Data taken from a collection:
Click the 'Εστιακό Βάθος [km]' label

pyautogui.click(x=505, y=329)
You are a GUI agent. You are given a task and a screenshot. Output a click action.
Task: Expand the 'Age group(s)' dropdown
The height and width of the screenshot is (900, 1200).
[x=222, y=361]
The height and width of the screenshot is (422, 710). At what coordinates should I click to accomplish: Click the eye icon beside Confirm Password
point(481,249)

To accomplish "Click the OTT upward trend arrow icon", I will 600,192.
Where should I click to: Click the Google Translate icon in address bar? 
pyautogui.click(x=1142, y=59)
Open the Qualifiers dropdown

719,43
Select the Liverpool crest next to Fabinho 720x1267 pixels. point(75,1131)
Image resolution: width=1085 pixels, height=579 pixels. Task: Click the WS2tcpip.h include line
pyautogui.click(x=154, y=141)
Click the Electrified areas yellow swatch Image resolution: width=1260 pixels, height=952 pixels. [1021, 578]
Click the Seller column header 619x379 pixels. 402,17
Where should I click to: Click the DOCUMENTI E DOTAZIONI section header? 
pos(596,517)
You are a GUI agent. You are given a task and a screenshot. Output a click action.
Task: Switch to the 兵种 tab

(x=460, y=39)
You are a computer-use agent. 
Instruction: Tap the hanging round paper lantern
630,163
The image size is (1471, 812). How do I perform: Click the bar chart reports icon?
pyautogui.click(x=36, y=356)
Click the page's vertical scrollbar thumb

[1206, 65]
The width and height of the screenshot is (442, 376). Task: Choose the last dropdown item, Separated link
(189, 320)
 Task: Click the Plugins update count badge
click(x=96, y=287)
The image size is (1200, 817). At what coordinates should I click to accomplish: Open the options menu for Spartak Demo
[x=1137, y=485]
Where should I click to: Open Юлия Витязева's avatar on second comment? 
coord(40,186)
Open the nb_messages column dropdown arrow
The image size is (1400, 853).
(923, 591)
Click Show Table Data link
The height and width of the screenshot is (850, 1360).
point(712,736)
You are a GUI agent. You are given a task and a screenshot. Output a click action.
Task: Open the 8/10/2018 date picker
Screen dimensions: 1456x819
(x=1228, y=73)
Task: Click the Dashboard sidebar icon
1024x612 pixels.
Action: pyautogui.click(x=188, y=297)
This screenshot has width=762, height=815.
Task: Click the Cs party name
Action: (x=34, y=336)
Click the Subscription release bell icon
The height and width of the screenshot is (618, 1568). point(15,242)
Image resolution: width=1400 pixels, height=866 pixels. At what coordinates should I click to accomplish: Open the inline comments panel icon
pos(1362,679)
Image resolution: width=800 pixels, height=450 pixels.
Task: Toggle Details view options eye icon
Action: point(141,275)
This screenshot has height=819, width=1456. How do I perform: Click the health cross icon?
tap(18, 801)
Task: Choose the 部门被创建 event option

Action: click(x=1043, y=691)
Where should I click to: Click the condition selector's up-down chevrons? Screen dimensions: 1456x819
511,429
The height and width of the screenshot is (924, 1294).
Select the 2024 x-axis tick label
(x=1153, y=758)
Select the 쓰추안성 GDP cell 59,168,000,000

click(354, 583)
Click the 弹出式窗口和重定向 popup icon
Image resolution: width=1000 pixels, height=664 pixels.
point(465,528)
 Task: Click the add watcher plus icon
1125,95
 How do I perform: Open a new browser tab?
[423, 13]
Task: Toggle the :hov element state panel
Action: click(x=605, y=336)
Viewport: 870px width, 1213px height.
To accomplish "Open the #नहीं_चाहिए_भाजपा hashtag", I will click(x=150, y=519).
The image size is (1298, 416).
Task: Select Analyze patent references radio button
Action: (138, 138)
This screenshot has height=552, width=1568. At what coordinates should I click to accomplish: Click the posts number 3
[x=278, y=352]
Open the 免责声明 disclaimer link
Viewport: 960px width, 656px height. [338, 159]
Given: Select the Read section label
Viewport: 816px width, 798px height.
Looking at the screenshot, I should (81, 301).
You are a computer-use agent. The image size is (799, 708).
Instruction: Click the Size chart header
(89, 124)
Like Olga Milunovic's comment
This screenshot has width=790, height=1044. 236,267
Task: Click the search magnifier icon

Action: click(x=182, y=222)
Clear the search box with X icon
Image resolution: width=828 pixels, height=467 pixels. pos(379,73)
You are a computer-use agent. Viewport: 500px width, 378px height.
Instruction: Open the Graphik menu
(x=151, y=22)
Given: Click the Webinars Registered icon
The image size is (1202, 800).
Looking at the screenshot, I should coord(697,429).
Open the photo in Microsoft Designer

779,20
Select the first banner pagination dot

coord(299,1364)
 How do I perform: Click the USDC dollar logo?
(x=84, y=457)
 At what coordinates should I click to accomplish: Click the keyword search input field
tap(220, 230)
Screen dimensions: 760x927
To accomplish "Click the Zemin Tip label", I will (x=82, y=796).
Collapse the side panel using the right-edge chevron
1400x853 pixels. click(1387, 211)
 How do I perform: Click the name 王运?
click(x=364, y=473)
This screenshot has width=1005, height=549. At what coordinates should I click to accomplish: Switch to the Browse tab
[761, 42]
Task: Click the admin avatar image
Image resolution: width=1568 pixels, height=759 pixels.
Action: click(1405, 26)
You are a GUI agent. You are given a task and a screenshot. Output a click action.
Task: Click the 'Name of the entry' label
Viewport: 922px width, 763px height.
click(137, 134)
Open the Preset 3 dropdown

● Set exercise
Reproduce every line of the listing above without any alteration.

● Written response
Click the 'Εστιακό Βάθος [km]' label

pyautogui.click(x=505, y=329)
You are a GUI agent. You are given a task and a screenshot. Output a click action.
Task: Expand the 'Age group(s)' dropdown
The height and width of the screenshot is (900, 1200).
[x=222, y=361]
The height and width of the screenshot is (422, 710). At what coordinates should I click to accomplish: Click the eye icon beside Confirm Password
point(481,249)

To accomplish "Click the OTT upward trend arrow icon", I will 600,192.
Where should I click to: Click the Google Translate icon in address bar? 
pyautogui.click(x=1142, y=59)
Open the Qualifiers dropdown

719,43
Select the Liverpool crest next to Fabinho 720x1267 pixels. point(75,1131)
Image resolution: width=1085 pixels, height=579 pixels. Task: Click the WS2tcpip.h include line
pyautogui.click(x=154, y=141)
Click the Electrified areas yellow swatch Image resolution: width=1260 pixels, height=952 pixels. [1021, 578]
Click the Seller column header 619x379 pixels. 402,17
Where should I click to: Click the DOCUMENTI E DOTAZIONI section header? 
pos(596,517)
You are a GUI agent. You are given a task and a screenshot. Output a click action.
Task: Switch to the 兵种 tab

(x=460, y=39)
You are a computer-use agent. 
Instruction: Tap the hanging round paper lantern
630,163
The image size is (1471, 812). How do I perform: Click the bar chart reports icon?
pyautogui.click(x=36, y=356)
Click the page's vertical scrollbar thumb

[1206, 65]
The width and height of the screenshot is (442, 376). Task: Choose the last dropdown item, Separated link
(189, 320)
 Task: Click the Plugins update count badge
click(x=96, y=287)
The image size is (1200, 817). At what coordinates should I click to accomplish: Open the options menu for Spartak Demo
[x=1137, y=485]
Where should I click to: Open Юлия Витязева's avatar on second comment? 
coord(40,186)
Open the nb_messages column dropdown arrow
The image size is (1400, 853).
(923, 591)
Click Show Table Data link
The height and width of the screenshot is (850, 1360).
point(712,736)
You are a GUI agent. You are given a task and a screenshot. Output a click action.
Task: Open the 8/10/2018 date picker
Screen dimensions: 1456x819
(x=1228, y=73)
Task: Click the Dashboard sidebar icon
1024x612 pixels.
Action: pyautogui.click(x=188, y=297)
This screenshot has width=762, height=815.
Task: Click the Cs party name
Action: (x=34, y=336)
Click the Subscription release bell icon
The height and width of the screenshot is (618, 1568). point(15,242)
Image resolution: width=1400 pixels, height=866 pixels. At what coordinates should I click to accomplish: Open the inline comments panel icon
pos(1362,679)
Image resolution: width=800 pixels, height=450 pixels.
Task: Toggle Details view options eye icon
Action: point(141,275)
This screenshot has height=819, width=1456. How do I perform: Click the health cross icon?
tap(18, 801)
Task: Choose the 部门被创建 event option

Action: click(x=1043, y=691)
Where should I click to: Click the condition selector's up-down chevrons? Screen dimensions: 1456x819
511,429
The height and width of the screenshot is (924, 1294).
Select the 2024 x-axis tick label
(x=1153, y=758)
Select the 쓰추안성 GDP cell 59,168,000,000

click(354, 583)
Click the 弹出式窗口和重定向 popup icon
Image resolution: width=1000 pixels, height=664 pixels.
point(465,528)
 Task: Click the add watcher plus icon
1125,95
 How do I perform: Open a new browser tab?
[423, 13]
Task: Toggle the :hov element state panel
Action: click(x=605, y=336)
Viewport: 870px width, 1213px height.
To accomplish "Open the #नहीं_चाहिए_भाजपा hashtag", I will click(x=150, y=519).
The image size is (1298, 416).
Task: Select Analyze patent references radio button
Action: (138, 138)
This screenshot has height=552, width=1568. At what coordinates should I click to accomplish: Click the posts number 3
[x=278, y=352]
Open the 免责声明 disclaimer link
Viewport: 960px width, 656px height. [338, 159]
Given: Select the Read section label
Viewport: 816px width, 798px height.
Looking at the screenshot, I should (81, 301).
You are a computer-use agent. The image size is (799, 708).
Instruction: Click the Size chart header
(89, 124)
Like Olga Milunovic's comment
This screenshot has width=790, height=1044. 236,267
Task: Click the search magnifier icon

Action: click(x=182, y=222)
Clear the search box with X icon
Image resolution: width=828 pixels, height=467 pixels. pos(379,73)
You are a computer-use agent. Viewport: 500px width, 378px height.
Instruction: Open the Graphik menu
(x=151, y=22)
Given: Click the Webinars Registered icon
The image size is (1202, 800).
Looking at the screenshot, I should coord(697,429).
Open the photo in Microsoft Designer

779,20
Select the first banner pagination dot

coord(299,1364)
 How do I perform: Click the USDC dollar logo?
(x=84, y=457)
 At what coordinates should I click to accomplish: Click the keyword search input field
tap(220, 230)
Screen dimensions: 760x927
To accomplish "Click the Zemin Tip label", I will (x=82, y=796).
Collapse the side panel using the right-edge chevron
1400x853 pixels. click(1387, 211)
 How do I perform: Click the name 王运?
click(x=364, y=473)
This screenshot has width=1005, height=549. At what coordinates should I click to accomplish: Switch to the Browse tab
[761, 42]
Task: Click the admin avatar image
Image resolution: width=1568 pixels, height=759 pixels.
Action: click(1405, 26)
You are a GUI agent. You are given a task and a screenshot. Output a click action.
Task: Click the 'Name of the entry' label
Viewport: 922px width, 763px height.
click(137, 134)
Open the Preset 3 dropdown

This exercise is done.